Aiding in Northlane’s stylistic exploration on Alien was their decision to self-produce it. Though they teamed up with Adam ‘Nolly’ Getgood (of Periphery fame) for some massively lucrative studio time, the record was largely pieced together by Deiley – not just a phenomenal guitarist but a programming wizard to boot – himself, working closely with the rest of the rest of the band to craft a stunning, panoramic banquet of what Northlane have to offer.

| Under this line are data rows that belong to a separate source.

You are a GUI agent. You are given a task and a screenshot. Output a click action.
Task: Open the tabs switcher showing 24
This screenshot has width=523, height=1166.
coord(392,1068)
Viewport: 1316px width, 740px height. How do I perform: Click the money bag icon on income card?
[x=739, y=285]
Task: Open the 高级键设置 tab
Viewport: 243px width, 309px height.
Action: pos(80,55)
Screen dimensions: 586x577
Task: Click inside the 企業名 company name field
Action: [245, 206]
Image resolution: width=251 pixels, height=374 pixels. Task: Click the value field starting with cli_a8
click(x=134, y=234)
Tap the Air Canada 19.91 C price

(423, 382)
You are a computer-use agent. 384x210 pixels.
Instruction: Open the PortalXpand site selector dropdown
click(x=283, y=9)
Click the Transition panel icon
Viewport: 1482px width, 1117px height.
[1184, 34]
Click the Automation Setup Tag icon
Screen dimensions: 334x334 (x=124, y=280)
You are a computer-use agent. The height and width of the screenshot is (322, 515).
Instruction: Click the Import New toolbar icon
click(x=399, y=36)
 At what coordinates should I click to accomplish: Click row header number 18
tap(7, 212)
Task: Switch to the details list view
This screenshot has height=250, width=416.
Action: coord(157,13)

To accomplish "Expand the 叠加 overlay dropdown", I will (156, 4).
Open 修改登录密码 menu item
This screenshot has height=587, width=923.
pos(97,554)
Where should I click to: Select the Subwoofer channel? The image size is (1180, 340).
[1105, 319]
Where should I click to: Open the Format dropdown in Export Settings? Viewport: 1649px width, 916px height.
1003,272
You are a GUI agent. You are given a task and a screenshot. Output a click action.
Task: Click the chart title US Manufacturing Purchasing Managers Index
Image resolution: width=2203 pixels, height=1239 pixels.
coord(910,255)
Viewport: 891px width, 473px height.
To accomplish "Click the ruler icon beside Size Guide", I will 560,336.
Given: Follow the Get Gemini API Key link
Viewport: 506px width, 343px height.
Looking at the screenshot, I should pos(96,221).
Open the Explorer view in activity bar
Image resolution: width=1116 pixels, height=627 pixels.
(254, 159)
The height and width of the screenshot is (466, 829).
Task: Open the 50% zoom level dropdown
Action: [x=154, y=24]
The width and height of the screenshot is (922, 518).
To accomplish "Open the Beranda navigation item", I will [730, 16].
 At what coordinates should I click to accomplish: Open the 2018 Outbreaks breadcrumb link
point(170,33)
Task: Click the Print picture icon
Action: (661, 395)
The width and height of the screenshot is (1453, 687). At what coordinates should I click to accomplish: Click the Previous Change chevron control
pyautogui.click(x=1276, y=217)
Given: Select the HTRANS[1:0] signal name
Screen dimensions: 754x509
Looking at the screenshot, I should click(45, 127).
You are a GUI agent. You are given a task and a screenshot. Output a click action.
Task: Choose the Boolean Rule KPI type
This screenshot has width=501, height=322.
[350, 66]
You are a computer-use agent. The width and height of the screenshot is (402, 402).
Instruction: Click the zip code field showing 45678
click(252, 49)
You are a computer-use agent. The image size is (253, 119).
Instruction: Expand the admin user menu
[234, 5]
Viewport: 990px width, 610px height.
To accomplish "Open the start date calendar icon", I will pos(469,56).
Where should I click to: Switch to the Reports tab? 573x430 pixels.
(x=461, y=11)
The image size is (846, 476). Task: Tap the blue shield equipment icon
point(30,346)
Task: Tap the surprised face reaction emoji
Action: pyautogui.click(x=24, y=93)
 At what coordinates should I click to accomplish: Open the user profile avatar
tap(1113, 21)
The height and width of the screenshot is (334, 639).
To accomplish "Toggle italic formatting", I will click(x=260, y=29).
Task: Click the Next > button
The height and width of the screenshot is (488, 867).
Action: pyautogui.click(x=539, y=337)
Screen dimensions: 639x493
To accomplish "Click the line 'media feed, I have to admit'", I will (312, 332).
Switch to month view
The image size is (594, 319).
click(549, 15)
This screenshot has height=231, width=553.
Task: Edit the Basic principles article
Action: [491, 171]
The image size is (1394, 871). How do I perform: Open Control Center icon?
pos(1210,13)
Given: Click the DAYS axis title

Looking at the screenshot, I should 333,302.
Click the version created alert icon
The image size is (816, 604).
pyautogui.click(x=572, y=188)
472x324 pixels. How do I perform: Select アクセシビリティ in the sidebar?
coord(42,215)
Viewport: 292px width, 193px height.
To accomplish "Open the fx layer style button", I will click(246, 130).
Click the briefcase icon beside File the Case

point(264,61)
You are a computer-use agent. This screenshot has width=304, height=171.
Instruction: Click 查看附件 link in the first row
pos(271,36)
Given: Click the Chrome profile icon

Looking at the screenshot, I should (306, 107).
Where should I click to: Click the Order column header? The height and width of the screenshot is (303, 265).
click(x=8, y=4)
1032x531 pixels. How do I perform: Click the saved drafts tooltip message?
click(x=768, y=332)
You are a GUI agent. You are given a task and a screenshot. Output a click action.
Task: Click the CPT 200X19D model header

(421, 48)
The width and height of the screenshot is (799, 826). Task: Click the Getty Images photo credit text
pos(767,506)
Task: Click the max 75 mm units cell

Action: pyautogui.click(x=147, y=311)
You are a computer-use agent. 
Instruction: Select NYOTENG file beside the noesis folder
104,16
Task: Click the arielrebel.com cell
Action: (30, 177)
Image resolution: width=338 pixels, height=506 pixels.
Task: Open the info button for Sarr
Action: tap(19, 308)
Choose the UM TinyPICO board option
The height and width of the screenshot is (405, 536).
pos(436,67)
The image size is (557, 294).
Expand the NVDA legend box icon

“I don’t actually know where the idea [to self-produce] came from,” Deiley says, “But the demos were just sounding great from the beginning, so we didn’t really need anyone to polish them up for us. We wanted a bit more control over how things sounded, too. Nolly is exceptional at what he does and we probably couldn’t have done it without him, but a lot of the songwriting and everything – just getting the sound right – that was done way in advance, just to eliminate some of those little things that can go wrong right at the very end, when you start getting mixes done.”